А на верху самоходки — в боевом отделении и на броне, где примостились солдаты-гвардейцы, — разгорался спор. Каждого сейчас волновало одно: как будет там, в Германии, и что вообще будет после победы?

— Говорим: «Даешь Берлин!» А каков он — я даже не представляю, — признался молодой боец, который сидел на броне, облокотясь на пушку.

— Поживешь — увидишь, — ответили ему.

— Если, конечно, доживешь, — усмехнулся сержант Григорий Шумигай.

— А я умирать не собираюсь, — с вызовом произнес молодой солдат.

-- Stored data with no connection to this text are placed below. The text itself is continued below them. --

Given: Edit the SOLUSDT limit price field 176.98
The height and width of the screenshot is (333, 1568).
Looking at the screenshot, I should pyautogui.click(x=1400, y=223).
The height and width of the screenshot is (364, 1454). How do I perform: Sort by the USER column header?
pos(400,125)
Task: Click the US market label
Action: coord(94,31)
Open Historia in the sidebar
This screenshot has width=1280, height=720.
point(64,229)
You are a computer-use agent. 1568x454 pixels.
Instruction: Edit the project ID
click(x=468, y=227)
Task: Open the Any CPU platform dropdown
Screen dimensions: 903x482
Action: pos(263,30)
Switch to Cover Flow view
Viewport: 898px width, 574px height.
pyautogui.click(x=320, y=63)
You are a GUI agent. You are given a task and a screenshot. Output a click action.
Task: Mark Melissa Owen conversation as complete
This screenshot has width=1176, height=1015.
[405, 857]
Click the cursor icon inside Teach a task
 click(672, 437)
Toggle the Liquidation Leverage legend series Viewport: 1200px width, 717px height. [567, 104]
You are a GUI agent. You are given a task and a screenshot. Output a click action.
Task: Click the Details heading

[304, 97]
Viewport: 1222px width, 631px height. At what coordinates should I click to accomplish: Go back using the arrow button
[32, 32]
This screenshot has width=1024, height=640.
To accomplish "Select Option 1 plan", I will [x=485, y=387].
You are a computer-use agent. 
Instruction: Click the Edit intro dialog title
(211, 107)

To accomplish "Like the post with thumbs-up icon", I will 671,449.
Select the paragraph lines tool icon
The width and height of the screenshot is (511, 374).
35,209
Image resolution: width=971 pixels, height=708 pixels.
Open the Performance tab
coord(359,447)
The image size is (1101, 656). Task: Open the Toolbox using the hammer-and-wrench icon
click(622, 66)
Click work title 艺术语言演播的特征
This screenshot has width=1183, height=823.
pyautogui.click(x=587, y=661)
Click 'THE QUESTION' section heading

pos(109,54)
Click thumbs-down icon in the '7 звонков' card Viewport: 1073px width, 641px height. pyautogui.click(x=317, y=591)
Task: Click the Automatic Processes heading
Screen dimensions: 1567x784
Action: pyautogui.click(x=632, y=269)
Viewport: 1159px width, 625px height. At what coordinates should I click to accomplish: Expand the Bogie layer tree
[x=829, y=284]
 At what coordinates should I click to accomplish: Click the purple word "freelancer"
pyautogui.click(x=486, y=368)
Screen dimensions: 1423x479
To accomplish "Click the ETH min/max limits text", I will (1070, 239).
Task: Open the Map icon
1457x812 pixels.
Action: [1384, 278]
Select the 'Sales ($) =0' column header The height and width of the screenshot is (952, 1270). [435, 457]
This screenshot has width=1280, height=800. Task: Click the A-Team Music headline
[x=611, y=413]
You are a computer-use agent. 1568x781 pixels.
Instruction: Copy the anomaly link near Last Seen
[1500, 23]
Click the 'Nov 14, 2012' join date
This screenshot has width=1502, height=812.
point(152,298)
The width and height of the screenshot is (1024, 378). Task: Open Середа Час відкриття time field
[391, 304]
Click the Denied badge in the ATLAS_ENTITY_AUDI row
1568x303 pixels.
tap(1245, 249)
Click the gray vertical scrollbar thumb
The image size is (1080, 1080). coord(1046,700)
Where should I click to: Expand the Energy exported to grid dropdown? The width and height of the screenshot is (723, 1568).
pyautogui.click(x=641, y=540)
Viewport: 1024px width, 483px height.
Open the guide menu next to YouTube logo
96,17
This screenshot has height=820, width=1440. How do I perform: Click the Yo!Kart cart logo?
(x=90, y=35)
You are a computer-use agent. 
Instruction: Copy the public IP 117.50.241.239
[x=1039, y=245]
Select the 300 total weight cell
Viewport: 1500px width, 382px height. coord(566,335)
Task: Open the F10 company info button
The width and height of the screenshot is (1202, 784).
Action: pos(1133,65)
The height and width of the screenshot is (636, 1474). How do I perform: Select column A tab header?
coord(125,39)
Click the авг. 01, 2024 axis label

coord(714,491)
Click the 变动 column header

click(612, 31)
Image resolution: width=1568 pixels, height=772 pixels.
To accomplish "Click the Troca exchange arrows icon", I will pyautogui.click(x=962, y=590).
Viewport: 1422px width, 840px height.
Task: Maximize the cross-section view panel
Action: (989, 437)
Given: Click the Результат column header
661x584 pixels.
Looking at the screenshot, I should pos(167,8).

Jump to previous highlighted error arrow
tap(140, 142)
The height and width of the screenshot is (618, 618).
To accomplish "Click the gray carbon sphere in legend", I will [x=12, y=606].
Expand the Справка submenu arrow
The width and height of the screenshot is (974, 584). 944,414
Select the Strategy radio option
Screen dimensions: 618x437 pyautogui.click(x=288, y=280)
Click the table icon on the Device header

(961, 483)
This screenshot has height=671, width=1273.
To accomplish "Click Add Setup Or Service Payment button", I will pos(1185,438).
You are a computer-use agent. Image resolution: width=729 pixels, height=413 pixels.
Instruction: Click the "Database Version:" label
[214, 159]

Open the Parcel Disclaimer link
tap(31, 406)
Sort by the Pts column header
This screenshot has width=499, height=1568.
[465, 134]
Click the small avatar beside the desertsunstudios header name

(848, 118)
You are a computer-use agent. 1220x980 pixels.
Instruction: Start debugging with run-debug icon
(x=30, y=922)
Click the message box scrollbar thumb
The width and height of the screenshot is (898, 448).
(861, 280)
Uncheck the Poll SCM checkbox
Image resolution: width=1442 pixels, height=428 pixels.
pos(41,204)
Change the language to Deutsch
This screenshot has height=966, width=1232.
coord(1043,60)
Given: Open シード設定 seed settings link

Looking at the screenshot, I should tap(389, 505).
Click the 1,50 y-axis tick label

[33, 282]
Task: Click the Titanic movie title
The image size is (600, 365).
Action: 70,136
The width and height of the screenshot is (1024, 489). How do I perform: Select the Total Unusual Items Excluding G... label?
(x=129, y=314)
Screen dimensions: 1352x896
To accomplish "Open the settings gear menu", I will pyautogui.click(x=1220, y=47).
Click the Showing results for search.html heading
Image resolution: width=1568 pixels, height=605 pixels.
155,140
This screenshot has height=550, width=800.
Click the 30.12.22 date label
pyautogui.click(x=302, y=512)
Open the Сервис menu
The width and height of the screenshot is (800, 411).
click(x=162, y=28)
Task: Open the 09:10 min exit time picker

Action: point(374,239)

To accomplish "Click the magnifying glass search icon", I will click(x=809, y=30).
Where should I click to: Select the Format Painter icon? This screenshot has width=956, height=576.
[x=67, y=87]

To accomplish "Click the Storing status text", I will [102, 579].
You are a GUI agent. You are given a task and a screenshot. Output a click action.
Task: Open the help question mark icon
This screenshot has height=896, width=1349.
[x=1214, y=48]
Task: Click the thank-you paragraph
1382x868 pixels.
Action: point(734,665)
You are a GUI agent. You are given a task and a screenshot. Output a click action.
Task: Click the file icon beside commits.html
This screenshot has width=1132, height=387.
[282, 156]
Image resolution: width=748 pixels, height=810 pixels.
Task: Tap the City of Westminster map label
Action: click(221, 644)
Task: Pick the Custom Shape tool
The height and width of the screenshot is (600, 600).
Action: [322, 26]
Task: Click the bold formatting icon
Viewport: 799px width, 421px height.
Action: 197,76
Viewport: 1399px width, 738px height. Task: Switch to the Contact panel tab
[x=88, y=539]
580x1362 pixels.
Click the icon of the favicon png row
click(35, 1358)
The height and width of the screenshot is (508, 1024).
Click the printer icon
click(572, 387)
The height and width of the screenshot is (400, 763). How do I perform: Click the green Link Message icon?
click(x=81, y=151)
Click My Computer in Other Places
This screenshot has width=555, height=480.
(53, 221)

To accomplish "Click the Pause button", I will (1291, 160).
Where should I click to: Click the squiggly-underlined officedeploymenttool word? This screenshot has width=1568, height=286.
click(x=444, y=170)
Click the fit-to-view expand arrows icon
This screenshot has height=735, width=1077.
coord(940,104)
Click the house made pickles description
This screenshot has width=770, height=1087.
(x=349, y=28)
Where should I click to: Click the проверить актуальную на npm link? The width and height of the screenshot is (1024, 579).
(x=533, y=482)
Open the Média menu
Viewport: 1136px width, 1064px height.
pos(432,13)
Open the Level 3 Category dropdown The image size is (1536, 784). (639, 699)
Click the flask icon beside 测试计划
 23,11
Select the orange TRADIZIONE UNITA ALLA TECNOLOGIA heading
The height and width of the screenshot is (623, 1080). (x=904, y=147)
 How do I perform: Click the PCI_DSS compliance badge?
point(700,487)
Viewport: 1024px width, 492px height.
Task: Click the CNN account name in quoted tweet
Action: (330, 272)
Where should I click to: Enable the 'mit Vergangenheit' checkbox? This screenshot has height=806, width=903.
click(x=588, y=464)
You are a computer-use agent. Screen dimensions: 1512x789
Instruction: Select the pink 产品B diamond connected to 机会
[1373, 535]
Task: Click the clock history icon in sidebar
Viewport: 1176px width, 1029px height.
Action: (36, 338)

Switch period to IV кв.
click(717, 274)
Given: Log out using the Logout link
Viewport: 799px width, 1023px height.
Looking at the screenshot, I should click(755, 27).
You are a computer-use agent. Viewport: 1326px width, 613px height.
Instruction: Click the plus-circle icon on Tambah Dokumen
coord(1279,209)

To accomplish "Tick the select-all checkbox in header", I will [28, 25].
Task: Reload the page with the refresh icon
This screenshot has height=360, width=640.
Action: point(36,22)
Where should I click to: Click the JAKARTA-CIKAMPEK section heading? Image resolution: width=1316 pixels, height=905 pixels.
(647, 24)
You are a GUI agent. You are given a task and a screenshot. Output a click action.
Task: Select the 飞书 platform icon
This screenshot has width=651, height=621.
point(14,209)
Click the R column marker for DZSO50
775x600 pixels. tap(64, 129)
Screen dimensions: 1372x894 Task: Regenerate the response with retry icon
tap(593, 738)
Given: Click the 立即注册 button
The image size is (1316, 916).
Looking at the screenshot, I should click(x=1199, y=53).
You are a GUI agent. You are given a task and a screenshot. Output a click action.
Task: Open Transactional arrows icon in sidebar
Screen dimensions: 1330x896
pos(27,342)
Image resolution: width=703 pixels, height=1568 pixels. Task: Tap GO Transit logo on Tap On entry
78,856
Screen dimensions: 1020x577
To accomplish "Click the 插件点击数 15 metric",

— Смерть не спрашивает — кто собирается, а кто нет. Как раз и косит тех, кто не собирается.

— Не стращай зря парня, — вступил в разговор старшина Сытытов. — Вот увидишь, обязательно доживем да победы… А что касается Берлина, то он мне действительно видится логовом бешеного зверя.

— А я вот о чем думаю, — вслух размышлял сержант Плясухин. — Как все же там встретят нас? Ну Гитлер, Геббельс, эсэсовцы и всякая прочая фашистская погань — ясное дело, не пирогами встретят. А как сам народ?.. В Польше, например, все было понятно: улыбки цветы, рукопожатия, радость людей… А там, в Германии?..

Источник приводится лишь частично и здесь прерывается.